Quantifying the effect of ancient DNA damage on the assembled sequences using simulations

This repository contains the code to both conduct the simulation experiments as well as re-generate the plots of the analysis shown in the Supplementary Information 6 of Wibowo et al.: Reconstruction of ancient microbial genomes from the human gut (2021).

Simulation experiments

The code to conduct the simulation experiment is in the sub-folder scripts.
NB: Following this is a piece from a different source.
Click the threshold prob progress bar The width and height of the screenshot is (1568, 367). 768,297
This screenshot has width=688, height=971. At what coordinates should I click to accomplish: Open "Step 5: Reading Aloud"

The simulation pipeline was written in Snakemake v5.3 (Köster et al., 2012) and uses the package manager conda in order to install all subsequent bioinformatics tools.

Prepare for running Snakemake

Snakemake is based on Python3. Next to the standard modules, the following additional modules are used and are required to be installed prior to running the workflow.

  • snakemake
  • tqdm
  • numpy
  • pandas
  • scipy
  • pysam
  • pyfastx

These modules can be installed using either pip

pip install snakemake tqdm numpy pandas scipy pysam pyfastx

or conda

conda install snakemake tqdm numpy pandas scipy pysam pyfastx

After having installed these additional modules, the Snakemake workflow can be executed.

Running the simulations

The simulation experiment consists out of four steps that are all part of the Snakefile:

  1. Download and prepare bacterial reference genomes (reference_genomes)
  2. Simulate short-read sequencing data with different underlying read length profiles, amounts of ancient DNA damage, and coverage (simulate)
  3. Assemble these short-read sequencing data samples using MEGAHIT (assembly)
  4. Compare the resulting contig sequences to the reference genomes (evaluation)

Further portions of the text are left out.